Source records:

BEGIN

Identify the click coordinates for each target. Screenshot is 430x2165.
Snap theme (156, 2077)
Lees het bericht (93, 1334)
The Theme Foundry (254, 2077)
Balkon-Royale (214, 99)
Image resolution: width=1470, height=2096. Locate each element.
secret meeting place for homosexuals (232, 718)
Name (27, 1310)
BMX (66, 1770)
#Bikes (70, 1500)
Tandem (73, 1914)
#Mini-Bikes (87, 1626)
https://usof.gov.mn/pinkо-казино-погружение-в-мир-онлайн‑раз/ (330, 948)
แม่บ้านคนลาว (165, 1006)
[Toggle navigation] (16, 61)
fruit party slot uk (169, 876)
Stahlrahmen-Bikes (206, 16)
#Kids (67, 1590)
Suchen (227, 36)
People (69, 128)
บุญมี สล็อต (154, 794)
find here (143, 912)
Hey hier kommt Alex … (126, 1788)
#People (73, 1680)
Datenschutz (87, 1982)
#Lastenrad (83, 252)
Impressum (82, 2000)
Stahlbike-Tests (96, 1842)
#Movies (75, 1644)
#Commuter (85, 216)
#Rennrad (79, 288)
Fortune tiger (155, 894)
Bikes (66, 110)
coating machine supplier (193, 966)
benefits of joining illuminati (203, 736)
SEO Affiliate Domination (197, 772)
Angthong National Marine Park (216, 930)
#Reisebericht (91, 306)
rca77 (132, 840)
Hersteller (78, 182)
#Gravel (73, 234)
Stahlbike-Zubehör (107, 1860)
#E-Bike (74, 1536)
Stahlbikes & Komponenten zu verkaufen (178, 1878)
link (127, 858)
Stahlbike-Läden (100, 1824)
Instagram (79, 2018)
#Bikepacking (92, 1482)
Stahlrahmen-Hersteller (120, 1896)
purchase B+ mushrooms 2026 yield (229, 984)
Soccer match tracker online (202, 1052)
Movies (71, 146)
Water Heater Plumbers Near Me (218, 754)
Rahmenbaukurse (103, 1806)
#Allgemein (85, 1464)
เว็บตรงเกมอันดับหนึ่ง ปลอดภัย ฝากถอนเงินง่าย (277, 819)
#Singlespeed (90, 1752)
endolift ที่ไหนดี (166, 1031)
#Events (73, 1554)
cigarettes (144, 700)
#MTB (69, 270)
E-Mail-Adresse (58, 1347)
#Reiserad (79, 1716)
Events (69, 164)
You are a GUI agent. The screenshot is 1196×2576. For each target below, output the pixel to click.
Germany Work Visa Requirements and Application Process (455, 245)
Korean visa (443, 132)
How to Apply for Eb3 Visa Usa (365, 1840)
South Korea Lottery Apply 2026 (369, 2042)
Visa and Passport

END

§ Exercise
Only the lines above from the line with "Lees het bericht (93, 1334)" to the line with "SEO Affiliate Domination (197, 772)", those two lines included, should be reproduced exactly.

§ Written solution
Lees het bericht (93, 1334)
The Theme Foundry (254, 2077)
Balkon-Royale (214, 99)
Image resolution: width=1470, height=2096. Locate each element.
secret meeting place for homosexuals (232, 718)
Name (27, 1310)
BMX (66, 1770)
#Bikes (70, 1500)
Tandem (73, 1914)
#Mini-Bikes (87, 1626)
https://usof.gov.mn/pinkо-казино-погружение-в-мир-онлайн‑раз/ (330, 948)
แม่บ้านคนลาว (165, 1006)
[Toggle navigation] (16, 61)
fruit party slot uk (169, 876)
Stahlrahmen-Bikes (206, 16)
#Kids (67, 1590)
Suchen (227, 36)
People (69, 128)
บุญมี สล็อต (154, 794)
find here (143, 912)
Hey hier kommt Alex … (126, 1788)
#People (73, 1680)
Datenschutz (87, 1982)
#Lastenrad (83, 252)
Impressum (82, 2000)
Stahlbike-Tests (96, 1842)
#Movies (75, 1644)
#Commuter (85, 216)
#Rennrad (79, 288)
Fortune tiger (155, 894)
Bikes (66, 110)
coating machine supplier (193, 966)
benefits of joining illuminati (203, 736)
SEO Affiliate Domination (197, 772)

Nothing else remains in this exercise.